O grande erro de Totó Riina (Salvatore Riina, chefão da Máfia da Sicília),
segundo os colaboradores da Justiça, foi enfrentar o Estado, declarando-lhe
guerra. Com a declaração de guerra e os ‘cadáveres de excelência’, como juízes,
procuradores e policiais, a administração pública passou a cortar a
‘infiltração mafiosa’, sempre feita por interpostos empresários. A fonte
secou”, afirmou.
Além
de se infiltrarem no transporte público em São Paulo e em outras cidades do
Estado, integrantes do PCC também teriam capturado contratos da área da saúde,
da coleta de lixo e buscaram influenciar o uso e ocupação do solo em áreas de
preservação ambiental.

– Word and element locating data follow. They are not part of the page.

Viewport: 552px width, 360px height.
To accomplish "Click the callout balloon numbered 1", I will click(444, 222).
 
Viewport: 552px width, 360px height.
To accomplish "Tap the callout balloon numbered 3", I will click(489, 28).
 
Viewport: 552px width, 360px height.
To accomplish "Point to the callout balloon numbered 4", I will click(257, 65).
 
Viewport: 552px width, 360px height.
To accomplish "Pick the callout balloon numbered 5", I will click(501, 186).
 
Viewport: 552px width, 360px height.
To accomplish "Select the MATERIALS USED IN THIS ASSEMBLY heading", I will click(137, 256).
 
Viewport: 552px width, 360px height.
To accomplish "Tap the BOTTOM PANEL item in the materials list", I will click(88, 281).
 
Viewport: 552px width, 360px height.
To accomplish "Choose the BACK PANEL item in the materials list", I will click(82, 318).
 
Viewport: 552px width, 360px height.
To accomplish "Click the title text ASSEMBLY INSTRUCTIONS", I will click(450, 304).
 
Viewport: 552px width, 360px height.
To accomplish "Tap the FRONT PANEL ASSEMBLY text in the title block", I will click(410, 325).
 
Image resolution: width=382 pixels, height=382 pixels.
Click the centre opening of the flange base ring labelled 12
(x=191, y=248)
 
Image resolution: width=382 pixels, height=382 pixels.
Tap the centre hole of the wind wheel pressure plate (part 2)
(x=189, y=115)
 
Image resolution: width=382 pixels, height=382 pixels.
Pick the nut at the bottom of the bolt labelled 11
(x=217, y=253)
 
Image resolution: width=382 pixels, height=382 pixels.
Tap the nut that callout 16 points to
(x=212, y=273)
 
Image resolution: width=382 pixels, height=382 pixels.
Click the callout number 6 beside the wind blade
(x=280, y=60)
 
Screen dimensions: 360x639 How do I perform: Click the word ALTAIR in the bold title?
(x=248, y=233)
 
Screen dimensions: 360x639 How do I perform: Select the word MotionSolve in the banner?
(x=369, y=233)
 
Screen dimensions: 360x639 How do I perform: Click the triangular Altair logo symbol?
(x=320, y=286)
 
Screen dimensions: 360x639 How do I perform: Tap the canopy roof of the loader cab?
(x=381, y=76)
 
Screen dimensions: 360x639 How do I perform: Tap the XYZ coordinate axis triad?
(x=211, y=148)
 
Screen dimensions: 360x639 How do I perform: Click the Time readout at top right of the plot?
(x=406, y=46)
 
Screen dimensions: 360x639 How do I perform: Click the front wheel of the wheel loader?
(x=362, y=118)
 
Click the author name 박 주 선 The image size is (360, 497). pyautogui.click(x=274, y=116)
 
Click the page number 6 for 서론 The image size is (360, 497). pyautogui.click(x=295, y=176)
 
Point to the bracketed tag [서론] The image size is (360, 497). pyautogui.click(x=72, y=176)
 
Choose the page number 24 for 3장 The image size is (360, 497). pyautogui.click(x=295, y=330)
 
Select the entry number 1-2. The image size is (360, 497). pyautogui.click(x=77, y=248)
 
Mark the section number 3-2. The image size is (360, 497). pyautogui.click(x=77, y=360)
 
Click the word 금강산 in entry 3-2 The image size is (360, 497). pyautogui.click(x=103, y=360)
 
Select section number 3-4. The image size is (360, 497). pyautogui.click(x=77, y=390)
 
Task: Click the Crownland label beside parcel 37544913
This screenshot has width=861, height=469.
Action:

Para tanto, apoiaram ou financiaram candidatos nas
eleições de 2016 e de 2020 em cidades como Arujá, Embu, Praia Grande, Santos e
Campinas, conforme denúncias investigadas pela polícia. Em uma delas, o
prefeito eleito nomeou um homem ligado à facção como secretário de governo. Em
outra, os bandidos se apossaram da coleta de lixo.
Em
Arujá, na Grande São Paulo, o esquema era liderado, segundo as investigações,
por um dos maiores traficantes do PCC: Anderson Lacerda Pereira, o Gordo, que
se espelhava no colombiano Pablo Escobar. E, assim, fraudava licitações,
empregava protegidos, ameaçava concorrentes e desviava medicamentos comprados
pelo município para misturar à cocaína traficada pela organização. A Operação
Soldi Sporchi (dinheiro sujo, em italiano) levou à cadeia o vice-prefeito da
cidade, Márcio José de Oliveira, então no PRB (atual Republicanos).
No
Ceará e na Bahia, bandidos do CV e milicianos montaram organizações para eleger
vereadores e influenciar a política em municípios por meio de contratos
milionários com o poder público, a exemplo do que já faziam no Rio de Janeiro e
na Baixada Fluminense. “Sabemos que esse é o próximo passo dessas organizações:
a infiltração no poder público em busca de oportunidades de negócios para lavar
o dinheiro do crime”, afirmou o delegado Rogério Sampaoli, superintendente da
PF em São Paulo.
No
Brasil, o crime organizado está presente no cotidiano de 48 milhões de pessoas,
segundo estimou a pesquisa Latinobarômetro, de 2020. No Estado de São Paulo,
integrantes da Sintonia Final do PCC, o órgão máximo da direção do grupo, estão
entre os acionistas de empresas beneficiadas por repasses milionários do poder
público, conforme mostram documentos e contratos analisados pela reportagem. Os
bandidos estabeleceram ligações, segundo os investigadores, com políticos de
quase todos os partidos, da esquerda de centro e à direita.
Enquanto
no Rio a Justiça eleitoral procura barrar as candidaturas ligadas ou
financiadas pelas organizações criminosas, em São Paulo, o PCC começou a impor
vetos à presença de cabos eleitorais de políticos adversários em comunidades
dominadas pela facção na eleição de 2020 em cidades como Campinas e Praia
Grande. Para os investigadores, esse é um processo que pode se ampliar nas
periferias em 2024.
Recentemente,
a Câmara Municipal de São Paulo aprovou nova Lei de Parcelamento, Uso e
Ocupação do Solo (Lei do Zoneamento), flexibilizando as regras de proteção
ambiental na cidade sob o argumento de facilitar a regularização fundiária de
famílias de baixa renda, permitindo uma maior urbanização de áreas sensíveis,
como em distritos do entorno das represas que abastecem a cidade e da Serra da
Cantareira. Para Natalini, a medida pode acabar “ajudando” os criminosos.
“Testemunhei evolução do crime organizado. Quando ia para a periferia na década de 1970, não tinha crime organizado. Era só briga de bêbado e de marido e mulher. Hoje, o PCC domina os bairros e está transformando o crime em negócio. Eles se diversificaram, estão no ramo imobiliário, se meteram nas padarias, farmácias, postos de gasolina e também na saúde, onde criaram organizações sociais que fizeram contratos com prefeituras no litoral e na Grande São Paulo, apropriando-se da estrutura do SUS”, disse Natalini. Enfim, é este o cenário que faz as eleições de 2024 serem tão importantes para o crime organizado.